Ultrasonic machines are used for hospital and industrial cleaning and degreasing. They can join metals previously impossible to weld or solder, drill square and other odd-shaped holes in brittle materials, such as germanium and glass. They will measure any liquid, including exotic jet fuels, and liquid oxygen in rockets. The aircraft, electronic and missile makers have been a major spur to the growth of ultrasonics. Before the development of ultrasonic cleaners, jet-engine nozzles and oil filters had to be thrown away when dirty. Now imbedded residue can be removed in minutes through the use of sound energy. The sound waves whip the water into millions of microscopic bubbles which burst against the material, ripping dirt away. No transistor core goes to its final assembly package without an ultrasonic bath to remove impurities.

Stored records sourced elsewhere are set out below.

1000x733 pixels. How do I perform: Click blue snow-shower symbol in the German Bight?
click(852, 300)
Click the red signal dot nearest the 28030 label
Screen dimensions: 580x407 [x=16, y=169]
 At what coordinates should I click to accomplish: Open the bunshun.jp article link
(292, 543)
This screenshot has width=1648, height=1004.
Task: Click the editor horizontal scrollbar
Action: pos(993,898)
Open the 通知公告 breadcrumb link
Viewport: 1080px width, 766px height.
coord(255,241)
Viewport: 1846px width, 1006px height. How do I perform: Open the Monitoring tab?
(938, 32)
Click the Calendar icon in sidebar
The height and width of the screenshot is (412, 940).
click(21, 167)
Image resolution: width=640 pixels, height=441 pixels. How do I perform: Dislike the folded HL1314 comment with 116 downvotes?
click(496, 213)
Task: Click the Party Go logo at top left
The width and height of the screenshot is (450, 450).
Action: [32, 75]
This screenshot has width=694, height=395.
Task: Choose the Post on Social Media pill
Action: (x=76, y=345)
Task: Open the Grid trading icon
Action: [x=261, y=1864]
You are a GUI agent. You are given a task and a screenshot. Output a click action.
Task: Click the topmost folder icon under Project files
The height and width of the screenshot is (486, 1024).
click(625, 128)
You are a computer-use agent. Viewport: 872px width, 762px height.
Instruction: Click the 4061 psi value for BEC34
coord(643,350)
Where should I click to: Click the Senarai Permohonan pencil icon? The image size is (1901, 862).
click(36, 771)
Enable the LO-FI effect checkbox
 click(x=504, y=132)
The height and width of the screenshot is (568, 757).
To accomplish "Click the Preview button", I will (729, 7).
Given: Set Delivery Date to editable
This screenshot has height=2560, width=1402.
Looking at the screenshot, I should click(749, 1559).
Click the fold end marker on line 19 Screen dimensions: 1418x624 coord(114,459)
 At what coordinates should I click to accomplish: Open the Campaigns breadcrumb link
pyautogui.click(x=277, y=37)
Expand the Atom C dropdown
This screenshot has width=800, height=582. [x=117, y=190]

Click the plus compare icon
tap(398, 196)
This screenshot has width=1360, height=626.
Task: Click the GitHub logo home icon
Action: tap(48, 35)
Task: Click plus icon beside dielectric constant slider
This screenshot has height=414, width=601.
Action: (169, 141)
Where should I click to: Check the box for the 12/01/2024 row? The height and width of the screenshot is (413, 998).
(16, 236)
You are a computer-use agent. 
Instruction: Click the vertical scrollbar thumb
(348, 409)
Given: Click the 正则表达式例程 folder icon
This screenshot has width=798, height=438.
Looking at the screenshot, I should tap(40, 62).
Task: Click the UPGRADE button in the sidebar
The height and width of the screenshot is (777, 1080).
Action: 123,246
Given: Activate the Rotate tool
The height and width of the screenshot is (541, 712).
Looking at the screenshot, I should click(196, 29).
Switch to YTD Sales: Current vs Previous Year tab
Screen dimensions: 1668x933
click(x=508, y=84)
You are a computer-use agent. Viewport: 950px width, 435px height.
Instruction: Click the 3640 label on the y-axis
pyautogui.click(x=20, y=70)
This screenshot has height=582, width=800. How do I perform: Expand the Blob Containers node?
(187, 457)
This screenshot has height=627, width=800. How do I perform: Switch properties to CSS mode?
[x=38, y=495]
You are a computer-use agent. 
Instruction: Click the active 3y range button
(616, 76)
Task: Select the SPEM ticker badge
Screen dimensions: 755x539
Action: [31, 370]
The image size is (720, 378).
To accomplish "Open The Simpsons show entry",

Whistle at Work. Sheffield Corp., subsidiary of Bendix Aviation Corp., has just unveiled a tool for machining brittle material that combines eight ultrasonic machines into one unit. Gulton Industries of Metuchen, N.J. will bring out a new line of cleaners, standardize the manufacture of its drills and welders to meet demands of the expanding market. Acoustica Associates, Mineola, L.I., last week demonstrated a new "ultrasonic dipstick" that continuously gauges the levels of virtually any liquid.
Aggressive Acoustica is an example of how fast an ultrasonics firm can grow. In 1955 Acoustica's young (now 38) President Robert L. Rod set up shop in a boathouse, landed six contracts for some $8,000 worth of ultrasonic cleaners. Since then, Acoustica's sales have increased, on the average, six times every year. For the fiscal year ended last Feb. 28, sales hit $4,750,000, with earnings of 50˘ per share, v. 8˘ in 1957. Stock issued at $1 per share in 1956 was selling around $25 per share last week. To boost earnings this year, Bob Rod is counting on new ideas. Among them: an ultrasonic whistle that will increase or decrease the rate at which solid fuel in missiles burns, control its thrust. (Sound waves shot through a material accelerate many chemical reactions, including combustion.)
Cleaning Up. Most profitable area of ultrasonics thus far is cleaning, where the field is divided between small companies such as Acoustica and Gulton and diversified big ones such as Bendix, Curtiss-Wright Corp. and Detrex Chemical Industries of Detroit. Detrex, the largest U.S. maker of dry-cleaning equipment, last year sold $1,250,000 worth of ultrasonic cleaners for electric shavers, auto-engine parts, outboard motors, jewelry and the tips of ballpoint pens. One cleaner washes a cash register with 5,000 parts in 7˝ minutes. Says Detrex's Chief Engineer T. J. Kearny: "Some day we'll be cleaning clothes with ultrasonic equipment."